Ubiquisme

L’ubiquisme, du latin ubique qui signifie « partout », est le nom donné au XVIe siècle à une doctrine luthérienne selon laquelle la présence réelle du corps et du sang du Christ dans l'Eucharistie s'explique par l'omniprésence divine, communiquée à la nature humaine de Jésus-Christ. Les partisans de cette doctrine sont appelés Ubiquistes ou Ubiquitaires.

Cette doctrine fut fixée par Luther dès 1527-1528, lors de sa polémique contre les partisans d'Œcolampade (de Bâle) et de Zwingli (de Zurich) qui niaient la présence réelle dans l'Eucharistie (appelés Sacramentaires). Son traité De la Cène du Christ (Œuvres, Labor et Fides, Genève, 1964, t. VI) s'en prend violemment au littéralisme des Réformateurs suisses : dire que le Christ, monté au ciel « à la droite du Père », ne peut être aussi dans le pain et le vin sur l'autel, c'est oublier qu'il est Dieu et que l'ubiquité est l'une des propriétés de la nature divine.

Cette doctrine rejoint certaines thèses de l'Église catholique romaine du XVe siècle. Le cardinal Nicolas de Cues considère en effet, dès la Docte ignorance de 1440 (l. III, chap. 7), que le Christ a fait mourir la mort, de sorte que tout homme ressuscite par le Christ, mais pas forcément comme lui (l. III, chap. 8, n. 228). La Croix a donc une influence réelle sur les propriétés de l'humanité et de la divinité : par la Croix, l'humanité passe par le feu purificateur de la mort pour accéder à l'immortalité, l'éternité et l'ubiquité, et la divinité descend dans les souffrances les plus cruelles.

Ces thèses « protestantes » ont été d'autant plus implacablement dénoncées comme hérétiques au XVIe siècle, qu'on n'a pas fait l'effort d'en chercher les sources dans la tradition catholique.

En 1583, Martin Chemnitz éteignit quelque peu la controverse entre protestants luthériens et réformés suisses en élaborant un ubiquisme plus atténué. En 1616, cette doctrine réapparut encore sous le nom de kénotisme et de crypticisme.
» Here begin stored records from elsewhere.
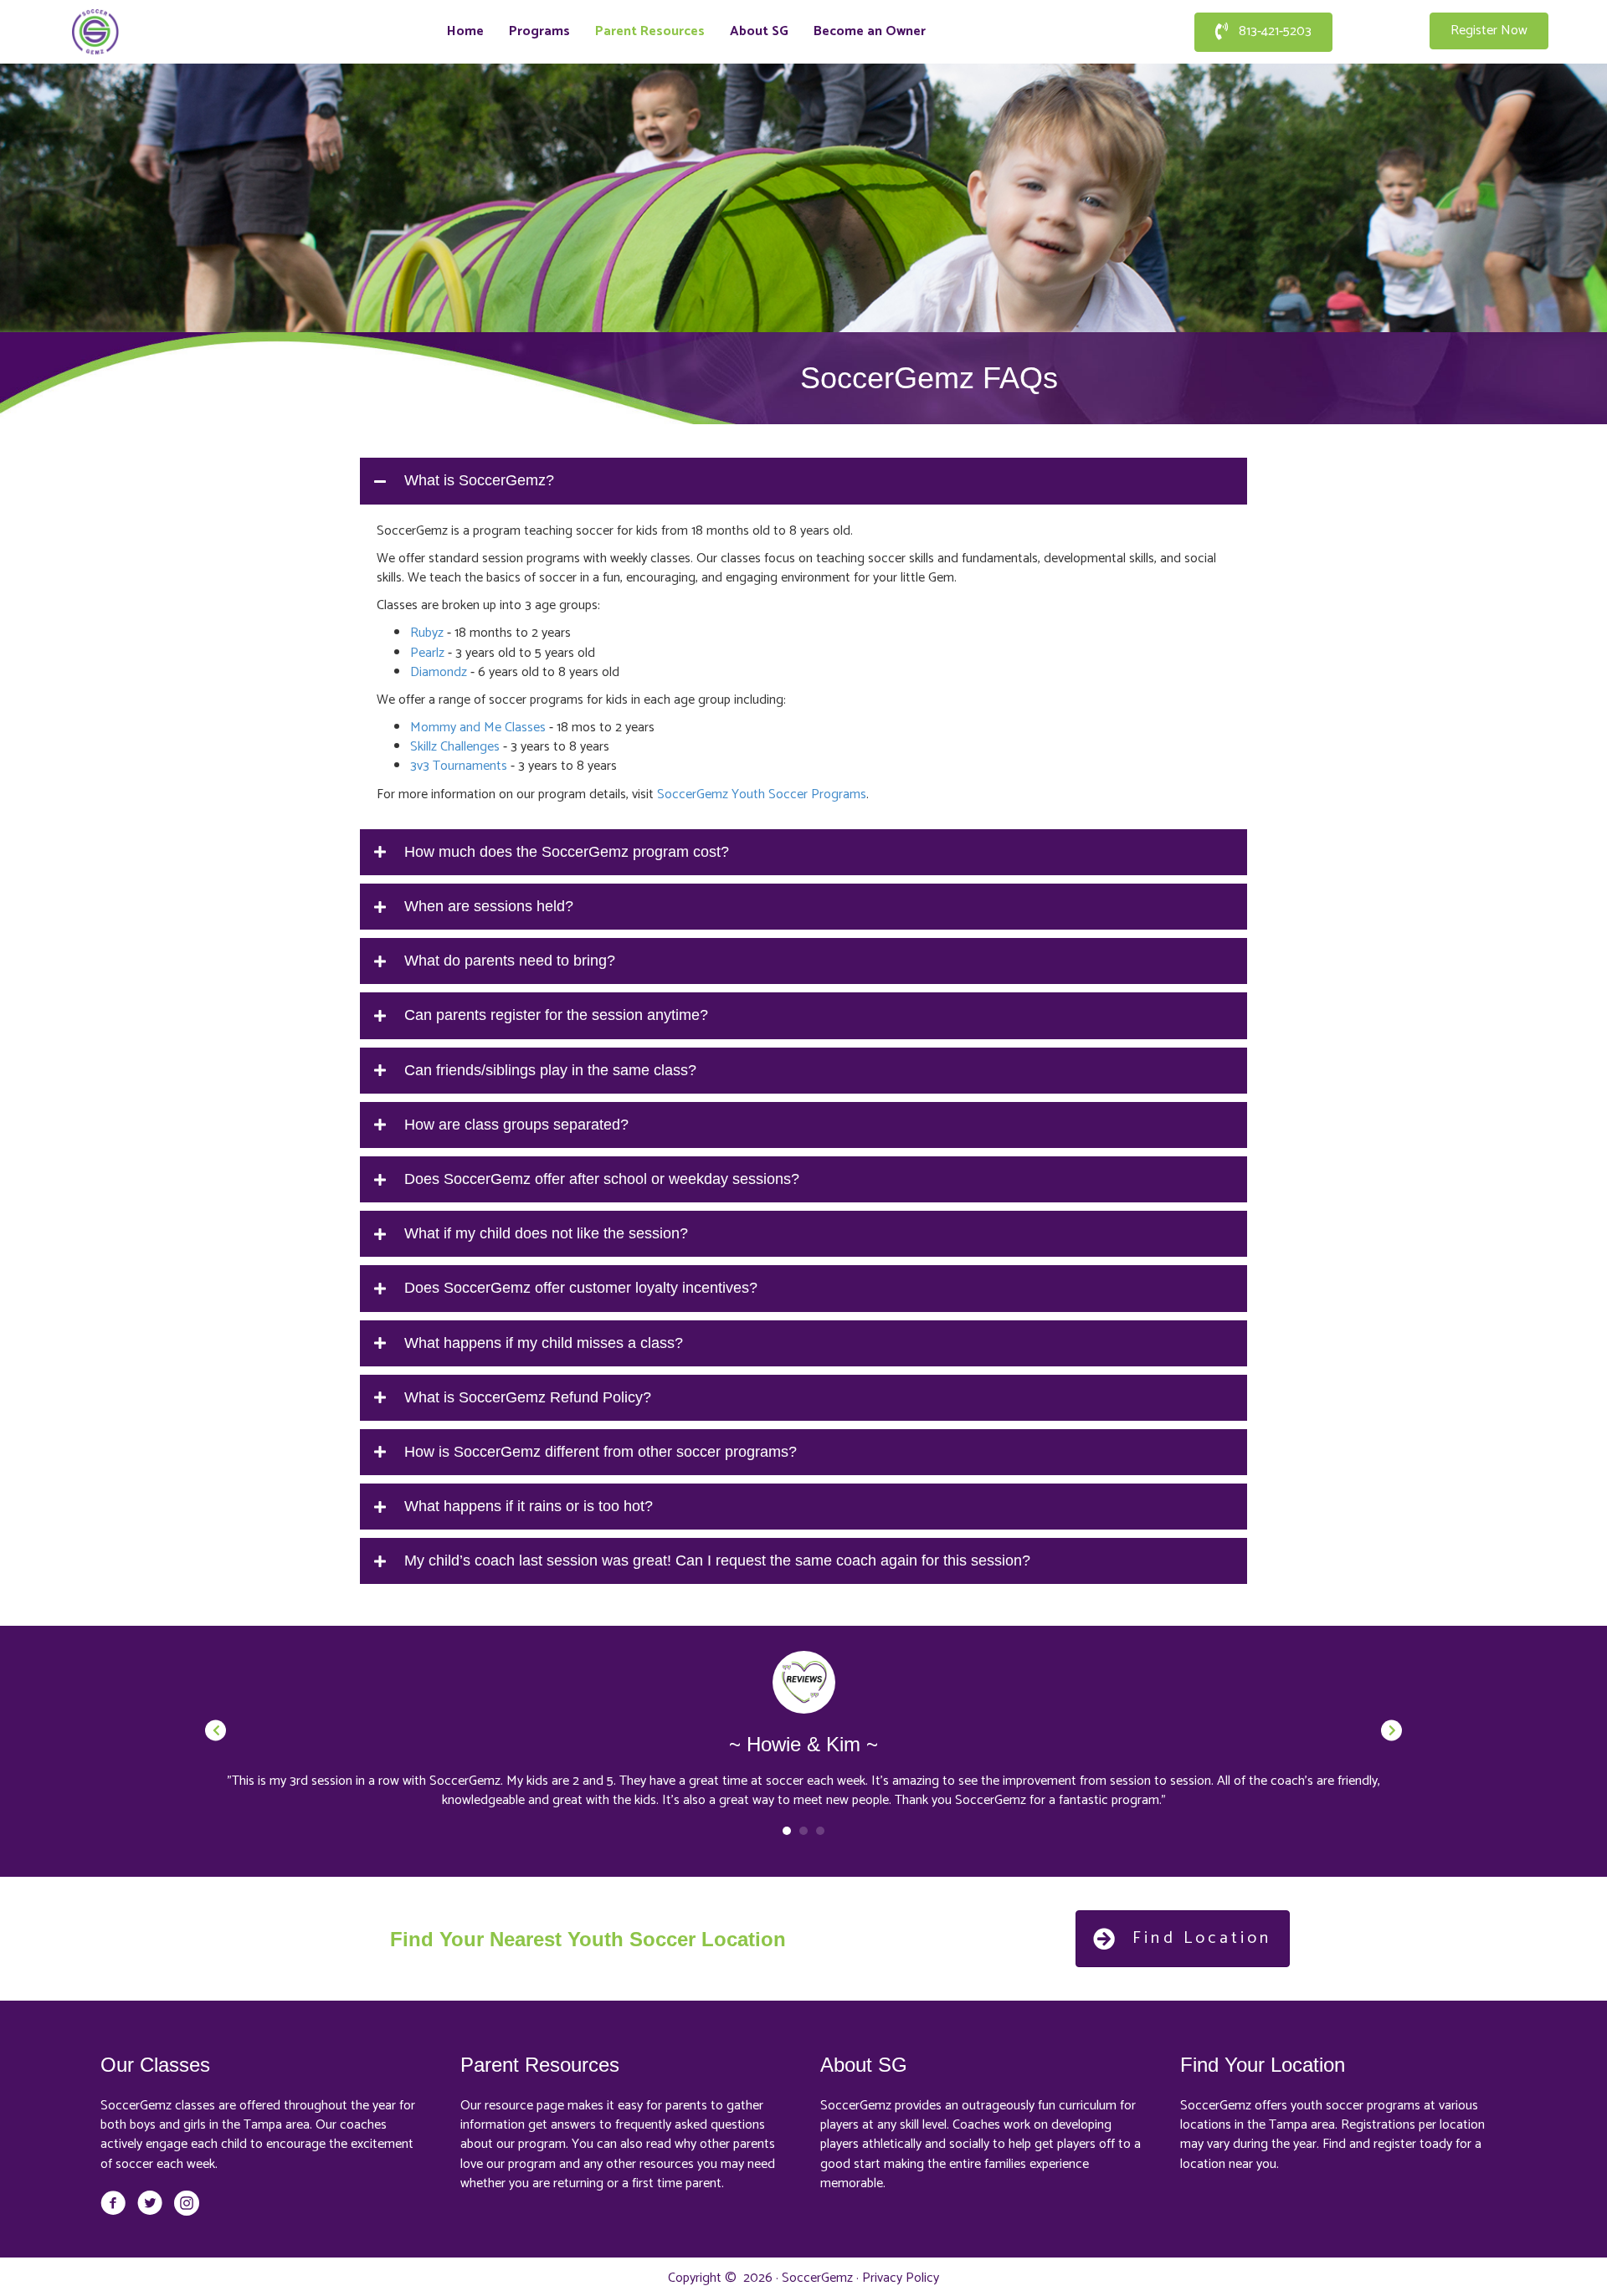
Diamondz (438, 672)
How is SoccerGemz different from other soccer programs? (600, 1451)
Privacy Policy (900, 2278)
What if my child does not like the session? (546, 1233)
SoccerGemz (817, 2278)
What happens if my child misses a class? (543, 1343)
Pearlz (427, 653)
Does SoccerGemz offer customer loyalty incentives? (580, 1287)
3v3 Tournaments (458, 766)
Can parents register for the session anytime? (556, 1015)
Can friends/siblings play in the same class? (550, 1070)
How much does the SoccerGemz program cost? (566, 851)
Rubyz (427, 633)
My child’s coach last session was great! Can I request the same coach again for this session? (717, 1560)
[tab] (803, 481)
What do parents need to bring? (509, 960)
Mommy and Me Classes (478, 727)
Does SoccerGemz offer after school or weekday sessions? (601, 1179)
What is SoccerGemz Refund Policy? (527, 1397)
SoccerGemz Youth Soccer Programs (761, 794)
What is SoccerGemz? (479, 480)
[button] (1263, 32)
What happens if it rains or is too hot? (528, 1506)
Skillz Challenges (455, 746)
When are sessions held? (488, 906)
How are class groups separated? (516, 1124)
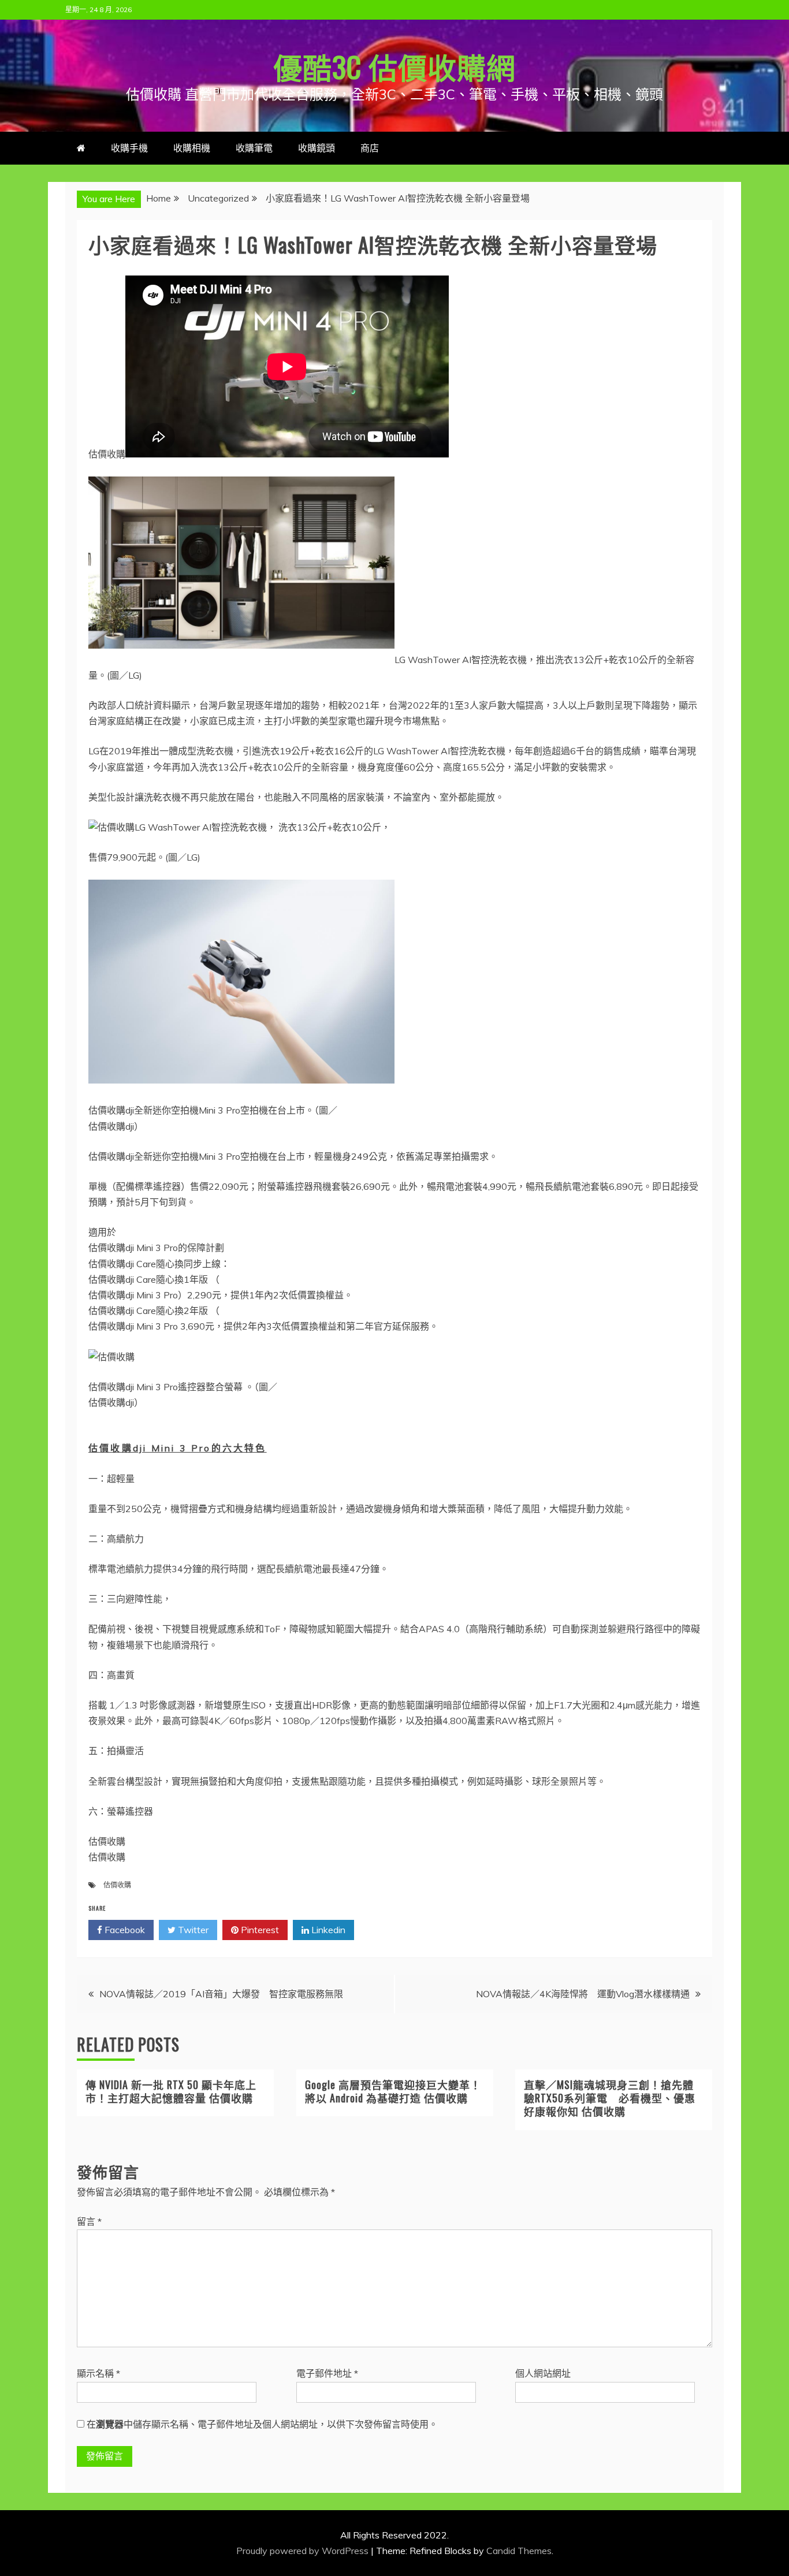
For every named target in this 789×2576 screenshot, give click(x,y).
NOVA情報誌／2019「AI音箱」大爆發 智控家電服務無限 (221, 1994)
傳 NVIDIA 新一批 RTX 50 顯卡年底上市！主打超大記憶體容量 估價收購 (170, 2091)
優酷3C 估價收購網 (394, 65)
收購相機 (191, 148)
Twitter (192, 1929)
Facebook (123, 1929)
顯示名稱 (98, 2373)
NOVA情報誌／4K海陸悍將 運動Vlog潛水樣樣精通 (583, 1994)
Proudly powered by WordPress (303, 2550)
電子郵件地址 (327, 2373)
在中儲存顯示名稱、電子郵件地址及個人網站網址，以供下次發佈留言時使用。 (262, 2424)
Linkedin (327, 1929)
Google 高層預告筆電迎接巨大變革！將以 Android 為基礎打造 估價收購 (393, 2091)
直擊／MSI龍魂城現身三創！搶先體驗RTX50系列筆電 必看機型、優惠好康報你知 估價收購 (609, 2098)
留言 (89, 2221)
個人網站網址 (543, 2373)
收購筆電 (254, 148)
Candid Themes (519, 2550)
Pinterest (259, 1929)
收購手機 (129, 148)
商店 (369, 148)
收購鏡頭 (316, 148)
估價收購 (117, 1885)
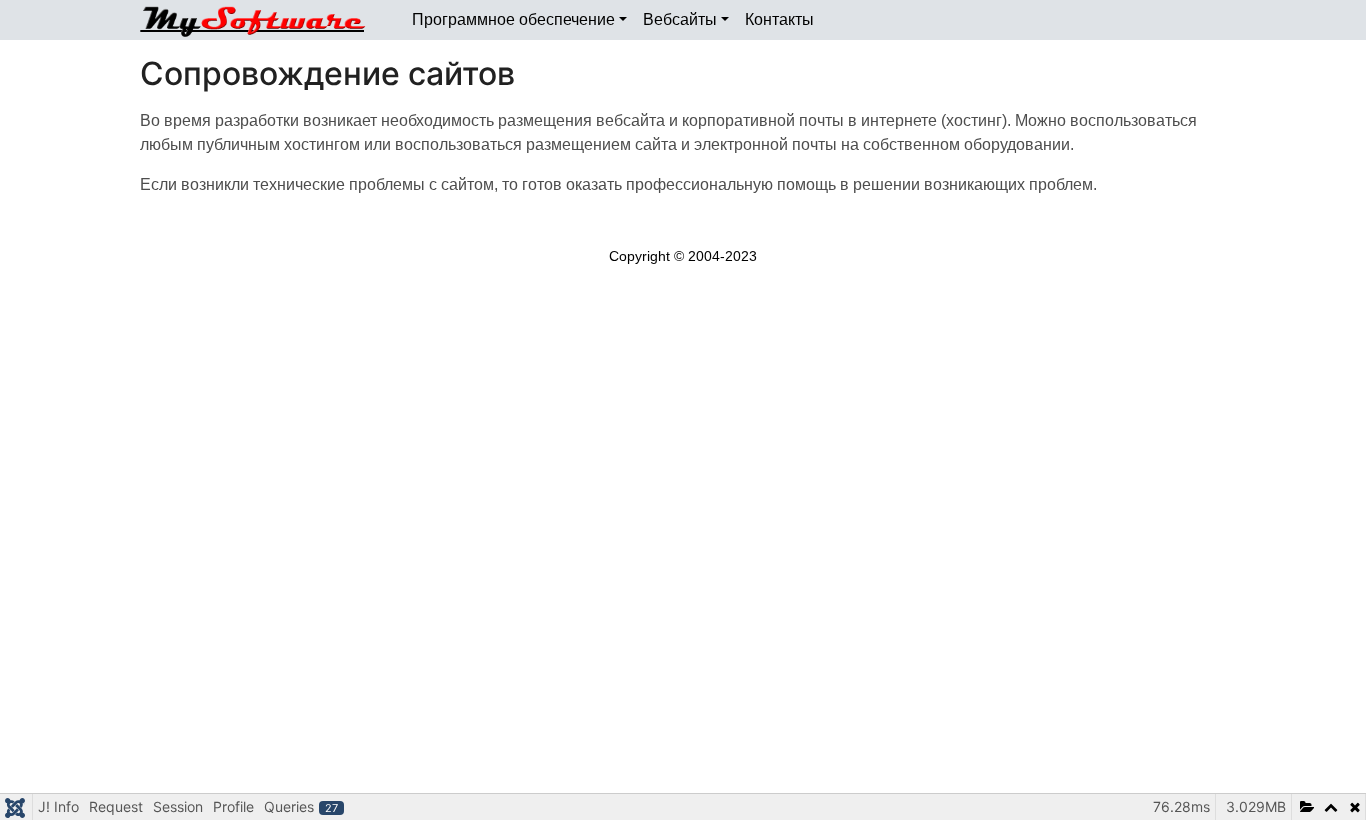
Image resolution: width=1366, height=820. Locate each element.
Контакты (779, 19)
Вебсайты (680, 19)
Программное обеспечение (513, 19)
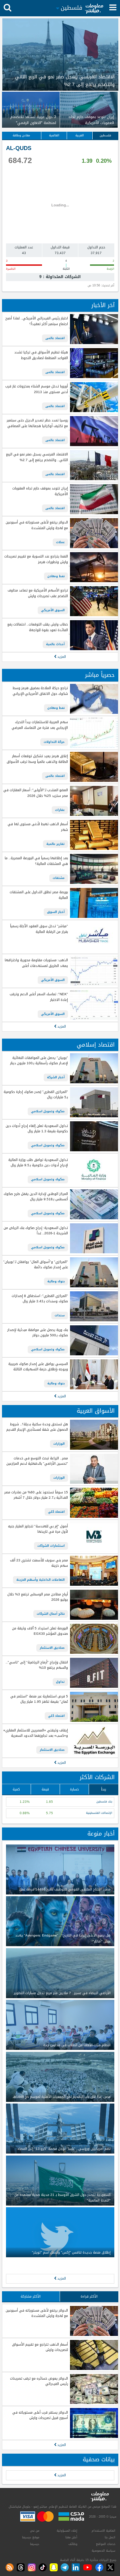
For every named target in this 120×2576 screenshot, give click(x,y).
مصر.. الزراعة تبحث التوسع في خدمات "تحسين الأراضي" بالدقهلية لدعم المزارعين (37, 1461)
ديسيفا (34, 2544)
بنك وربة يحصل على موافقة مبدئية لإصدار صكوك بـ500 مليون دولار (37, 1332)
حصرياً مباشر (100, 675)
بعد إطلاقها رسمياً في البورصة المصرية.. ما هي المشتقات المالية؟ (36, 861)
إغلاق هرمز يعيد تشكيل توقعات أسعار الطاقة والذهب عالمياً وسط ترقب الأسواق (37, 759)
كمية (16, 1789)
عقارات (60, 810)
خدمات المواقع (105, 2544)
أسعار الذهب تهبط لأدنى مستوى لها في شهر (38, 827)
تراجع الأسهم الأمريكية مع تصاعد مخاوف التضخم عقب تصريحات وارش (38, 593)
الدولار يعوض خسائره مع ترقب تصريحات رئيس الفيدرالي (39, 2381)
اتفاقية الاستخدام (103, 2530)
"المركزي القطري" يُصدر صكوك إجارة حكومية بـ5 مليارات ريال (36, 1094)
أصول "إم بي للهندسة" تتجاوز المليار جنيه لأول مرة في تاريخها (38, 1529)
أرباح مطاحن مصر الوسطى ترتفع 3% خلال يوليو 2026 (37, 1597)
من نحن (34, 2530)
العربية (79, 135)
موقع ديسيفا (30, 2537)
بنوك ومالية (56, 1281)
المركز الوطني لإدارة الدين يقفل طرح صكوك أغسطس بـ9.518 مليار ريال (36, 1196)
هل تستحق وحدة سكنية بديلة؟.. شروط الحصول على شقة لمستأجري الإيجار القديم (37, 1427)
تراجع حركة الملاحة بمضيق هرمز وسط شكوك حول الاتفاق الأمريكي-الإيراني (40, 691)
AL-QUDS (18, 148)
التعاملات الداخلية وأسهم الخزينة (40, 1579)
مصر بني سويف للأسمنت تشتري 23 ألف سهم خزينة (39, 1563)
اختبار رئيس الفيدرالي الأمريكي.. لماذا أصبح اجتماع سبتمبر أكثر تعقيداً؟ (36, 321)
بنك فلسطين (104, 1801)
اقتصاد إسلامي (96, 1045)
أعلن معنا (71, 2537)
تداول (60, 1681)
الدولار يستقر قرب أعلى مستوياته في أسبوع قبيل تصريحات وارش (40, 2415)
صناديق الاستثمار (52, 1647)
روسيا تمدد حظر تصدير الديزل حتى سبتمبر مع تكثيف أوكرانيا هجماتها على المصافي (37, 423)
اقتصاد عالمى (55, 338)
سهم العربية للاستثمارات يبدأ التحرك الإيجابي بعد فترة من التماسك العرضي (40, 725)
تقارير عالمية (55, 844)
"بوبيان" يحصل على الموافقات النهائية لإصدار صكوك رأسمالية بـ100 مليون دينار (39, 1060)
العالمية (54, 135)
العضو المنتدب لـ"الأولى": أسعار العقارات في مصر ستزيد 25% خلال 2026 (35, 793)
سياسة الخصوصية (103, 2550)
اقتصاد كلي (56, 1511)
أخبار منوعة (101, 1833)
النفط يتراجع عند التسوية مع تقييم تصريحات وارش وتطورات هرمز (36, 559)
Mais l'évolution des esprits dans le sens d'une plus grande tolérance a conduit les luthériens à ne plus vouloir imposer ce point de doctrine aux Réformés suisses.

Le paradoxe est qu'aujourd'hui cette doctrine, aussi profonde que discutable, paraît catholique aux yeux de beaucoup de protestants, et protestante aux yeux de nombreux catholiques.